On the edge of the predicted storm zone — which Stark monitors from a temporary “war room” assembled by putting mobile giant screens in a conference room — the company positions personnel who can swoop in: carpenters, electricians, IT specialists, a food-safety expert and someone to talk to local governments and law enforcement and soothe concerns about curfews. A little farther out, restaurants in other markets line up “jump teams”: spare personnel who volunteer to work in place of locals who might have evacuated or might need to repair their homes or care for family. In Hurricane Matthew, the company sent in an extra 250 people. 
“We say we throw chaos at chaos,” Mizell said.
Thanks to Lars for pointing me to this.

12.06.2016

According to the Wall Street Journal:
Some of the biggest food suppliers in the U.S. are responding to a threat from e-commerce trends by muscling their way into the market for home delivery of meal kits. The food heavyweights including Tyson Foods Inc., Campbell Soup Co. and Hershey Co. aim to build their own distribution channels straight to consumers, the WSJ’s Kelsey Gee reports, and stem the loss of business as consumers shift away from packaged foods. The companies are working with online couriers to challenge companies like Blue Apron and HelloFresh that have carved out a $1.5 billion market delivering parcels of fresh ingredients and snappy recipes to homes. Experts warn that the market for “Uber for food” is crowded, however, and littered with failures. The mass-market companies have deep pockets, but they’ll have to figure out how to manage their new, highly tailored deliveries for consumers alongside traditional supply chains built for scale.

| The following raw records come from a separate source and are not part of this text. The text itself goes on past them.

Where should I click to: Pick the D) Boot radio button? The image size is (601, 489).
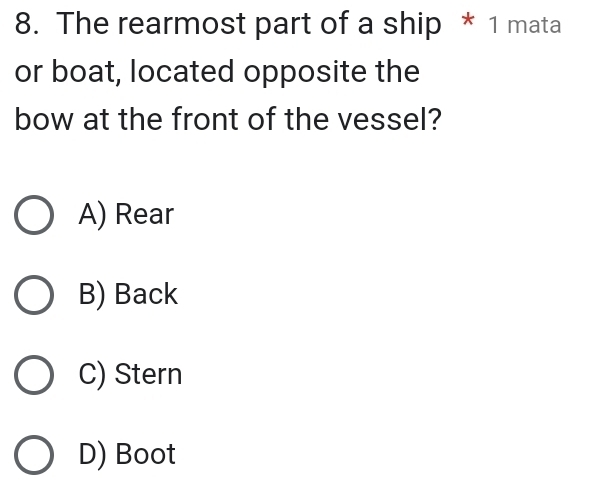point(36,456)
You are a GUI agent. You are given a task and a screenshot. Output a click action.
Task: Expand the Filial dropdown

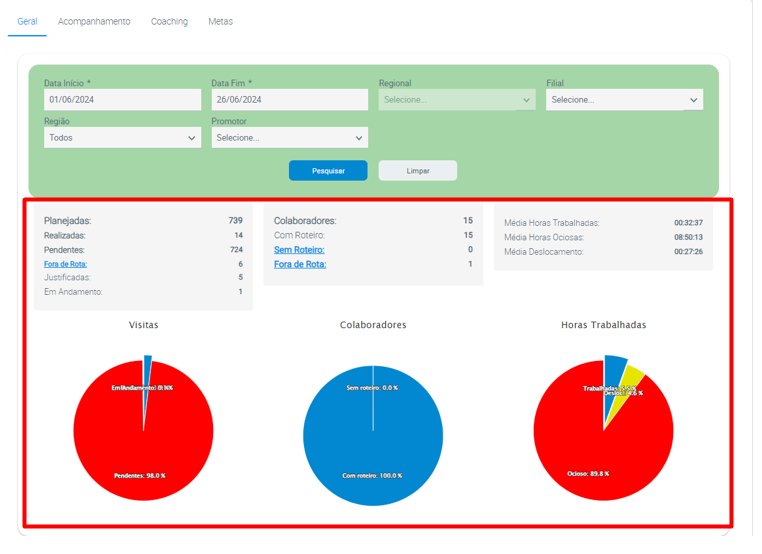pos(624,100)
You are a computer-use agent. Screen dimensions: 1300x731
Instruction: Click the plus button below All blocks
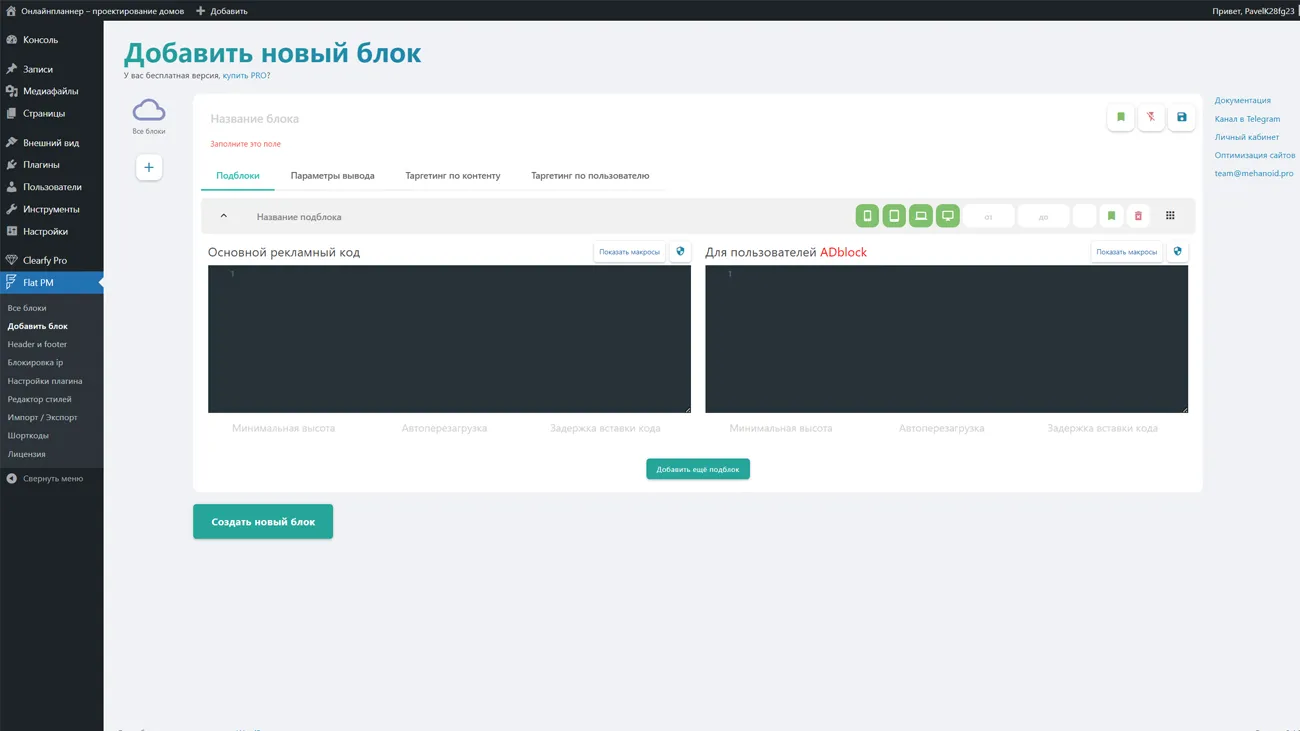click(149, 168)
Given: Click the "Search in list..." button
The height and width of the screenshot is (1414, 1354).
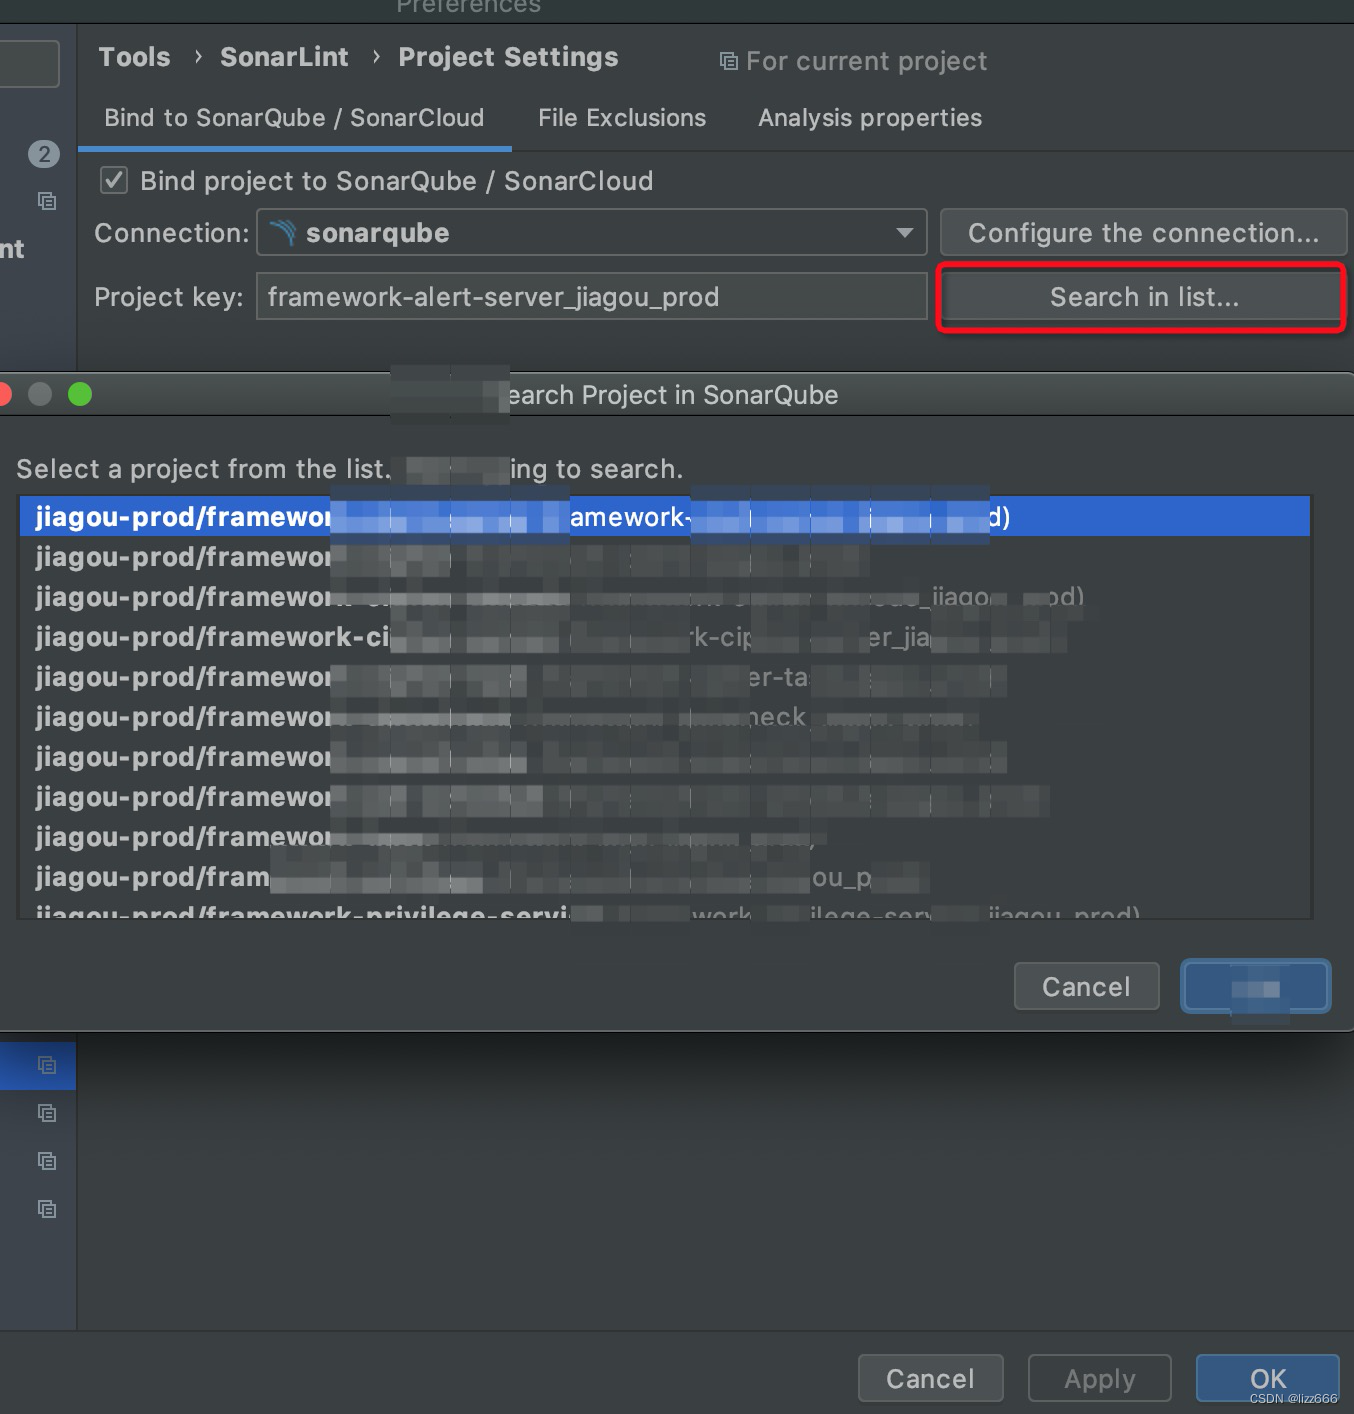Looking at the screenshot, I should click(1142, 297).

Above: Banana boat on the Amazon (the original) River

According to the Seattle Times:
Call it Amazon.com’s driverless store.
The tech giant has built a convenience store in downtown Seattle that deploys a gaggle of technologies similar to those used in self-driving cars to allow shoppers to come in, grab items and walk out without going through a register. 
The 1,800-square-foot store, officially dubbed “Amazon Go,” is the latest beach in brick-and-mortar retail stormed by the e-commerce giant, which already has bookstores and is working on secretive drive-thru grocery
In October Business Insider reported:
Amazon wants to open 20 brick-and-mortar grocery stores over the next two years, and the online retailer believes the US market has room for up to 2,000 of its Amazon Fresh-branded grocery stores over the next decade... Amazon is planning to operate a 20-location pilot program for its grocery stores by the end of 2018, in places like Seattle, Las Vegas, New York, Miami, and the Bay Area.
Amazon is a retail revolutionary, not just an online-retail pioneer.  It is reconceiving -- and rebuilding -- how demand is expressed and supplies are distributed/delivered.  As barges and boats once (still) use rivers, Amazon is creating its own digital stream.